What is grace?
A working definition:
Grace is divine principle in form. Moments of grace are transitionary moments (big or little) in which this divine principle is realized, thereby bringing a given whole into a deeper state of coherence.1
When we perceive something or someone as moving with grace2 - gracefully - we are perceiving a manifestation of that divine principle, an embodied example of the deeper coherent pattern coming through. This is where the good, the true, and the beautiful intersect.
To the extent that I can do anything to bring about moments of grace, it’s in the conditions (internal or external) I create.
Consider the process of falling asleep. You don’t make falling asleep happen. You create the conditions in which falling asleep happens. You turn off the lights, you get under the covers, you close your eyes. The actual falling asleep part just happens.
Interestingly, it’s nights when I find myself trying to fall asleep, grasping for sleep, that sleep is elusive.
Grace, like sleep, is more of a falling back into rather than a grasping upward for. And perhaps, falling asleep is itself a moment of grace.
What are the conditions that foster grace?
Here’s one possibility:
A willingness to be revealed. A thorough, embodied receptivity to meet what is, come what may. And an applied sincerity coupled with that willingness. The Greek word aletheia comes to mind here - a deep disclosure of truth or ‘unconcealedness’. As John Vervaeke puts it, “A fittedness within the mystery of being.”3
Within aletheia, a certain attentional quietness emerges, and along with it, perhaps, the possibility of grace.
Every midwife knows
that not until a mother’s womb
softens from the pain of labor
will a way unfold
and the infant find that opening to be born.
Oh friend!
There is treasure in your heart,
it is heavy with child.
Listen.
All the awakened ones,
like trusted midwives are saying,
welcome this pain.
It opens the dark passage of Grace.
-Jalāl al-Dīn Rumi
Dear Reader,
I hope it’s felt that the questions I pose above are walking questions - they have no business being answered in the propositional realm. Grace ultimately lives in the world of the spontaneous unsayable. In fact, if I ever come to any final answers here, I’ve likely lost the plot.
For now,
Jason
On inclusive attention: The better we come to know the relatedness of the parts of the whole (while honoring the individuation of those parts), the more we move toward health, grace, and coherence.

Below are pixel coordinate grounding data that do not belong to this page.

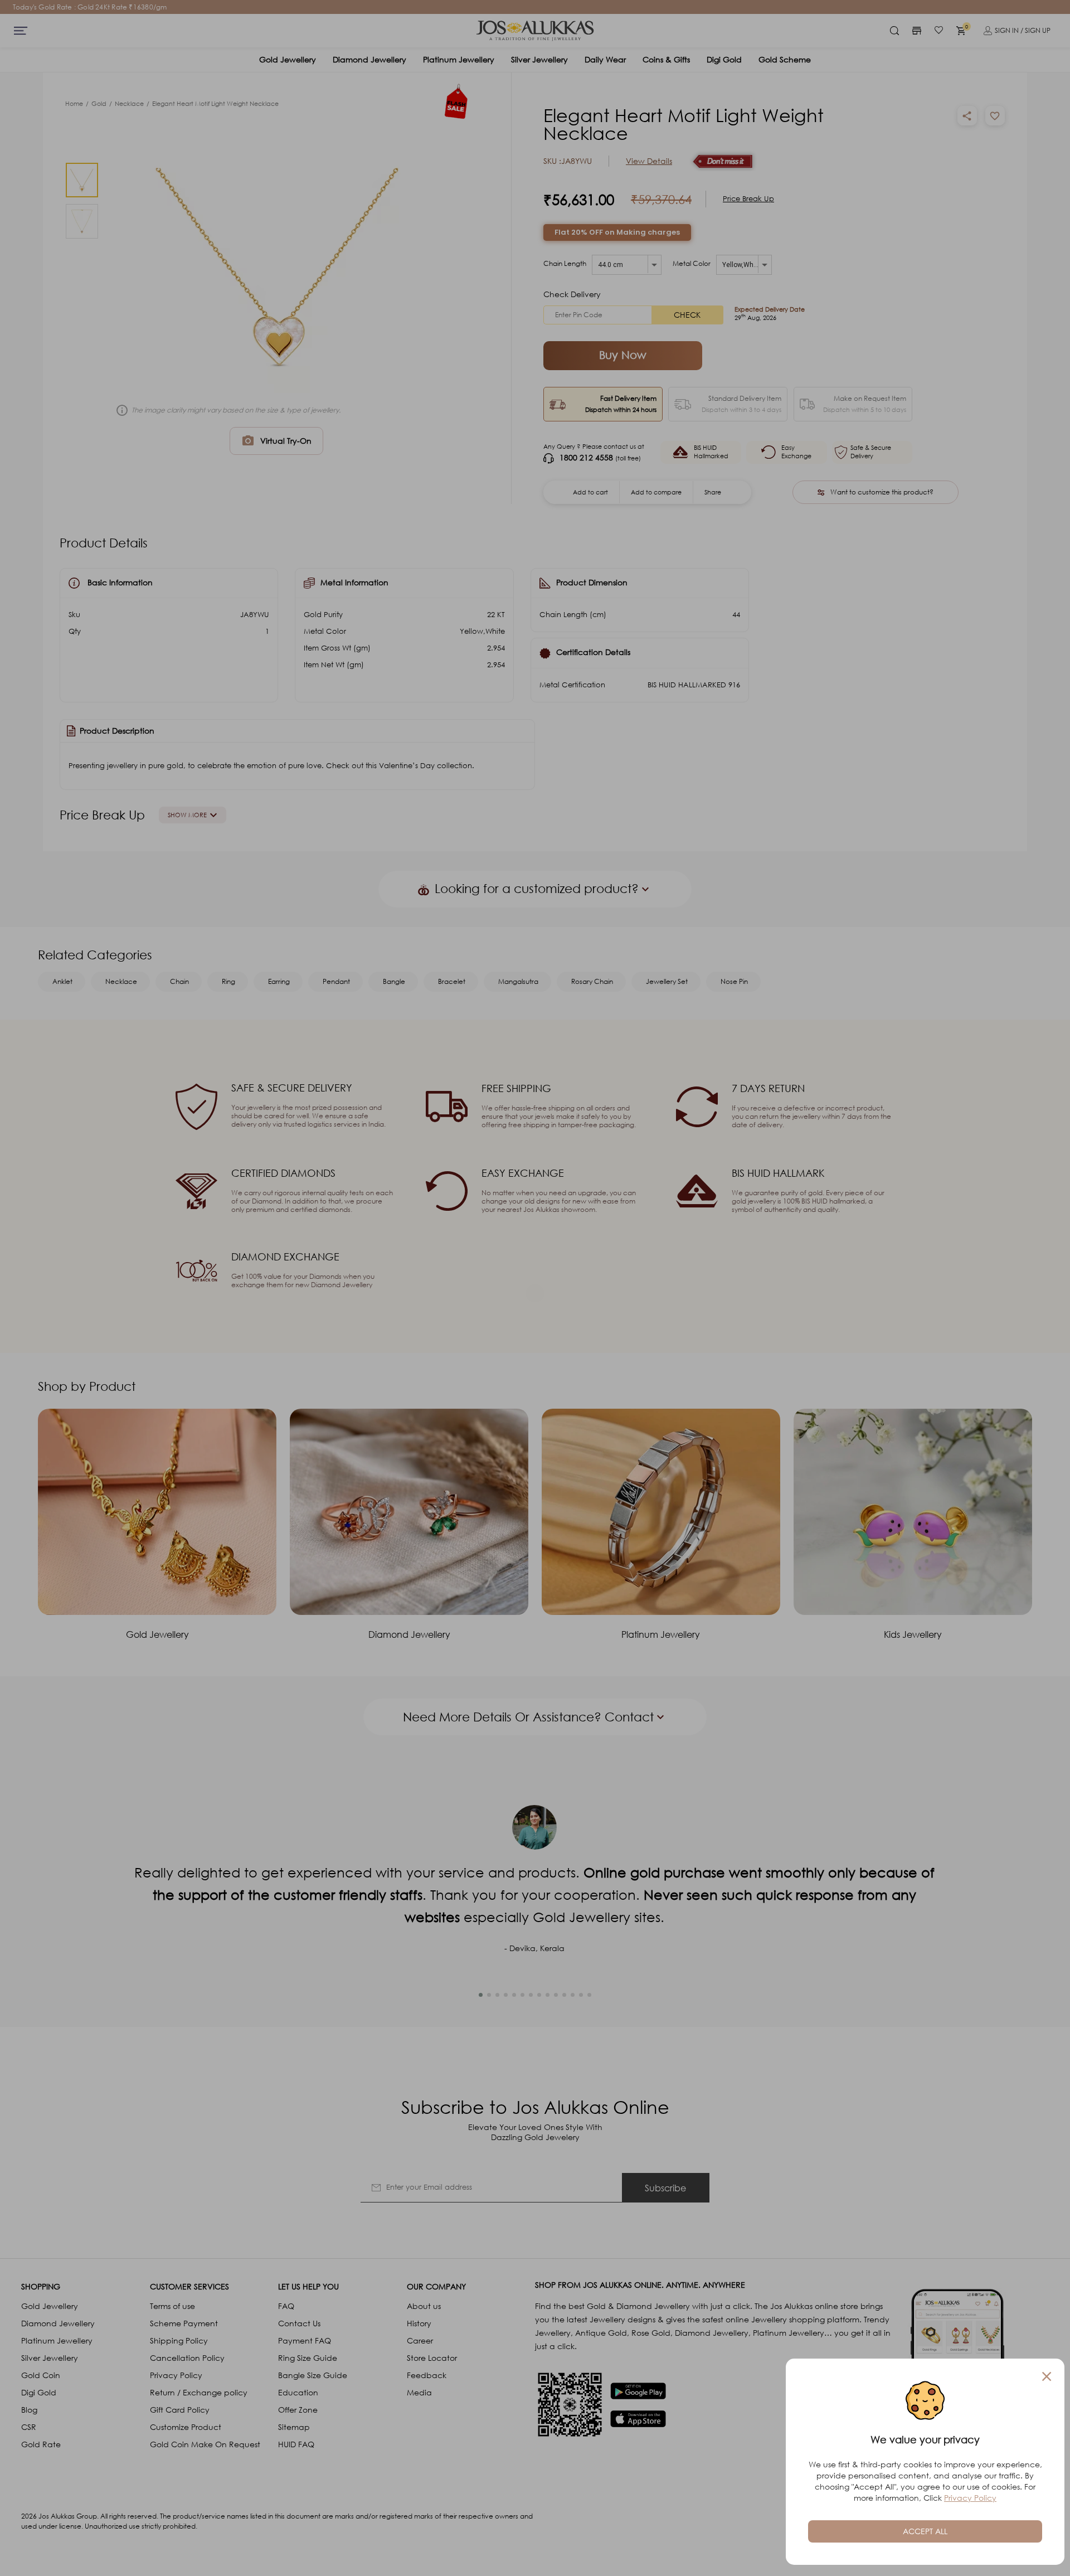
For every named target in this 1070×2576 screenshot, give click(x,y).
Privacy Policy (970, 2497)
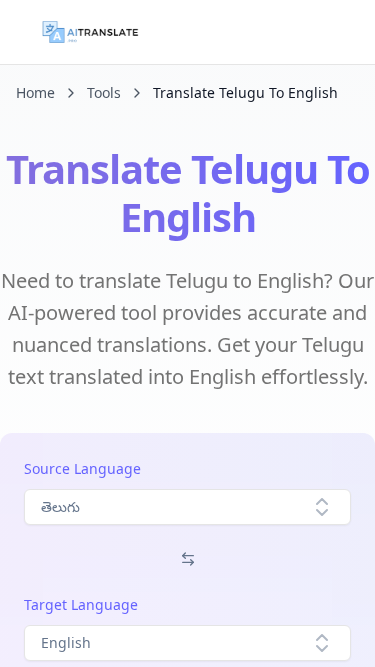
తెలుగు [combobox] (60, 506)
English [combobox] (66, 642)
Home (35, 92)
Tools (104, 92)
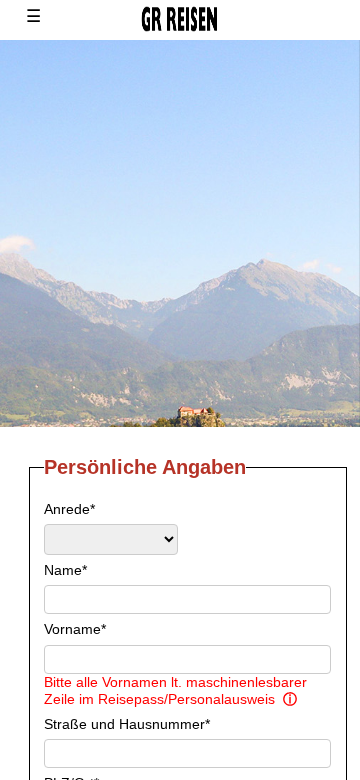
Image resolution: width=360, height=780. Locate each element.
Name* (65, 570)
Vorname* (75, 629)
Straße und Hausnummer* (127, 724)
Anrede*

On superfluous effort: When there is an absence of that which is superfluous, intention and action are one. In this not-twoness, when only that which is essential is present, grace comes through.
In this lecture, philosopher and cognitive scientist John Vervaeke describes and expands on Heidegger’s notion of aletheia, and how it contrasts from conventional conceptions of truth.
I was thinking about a theme for a practice group I’m leading later today, and grace happened. Thank you.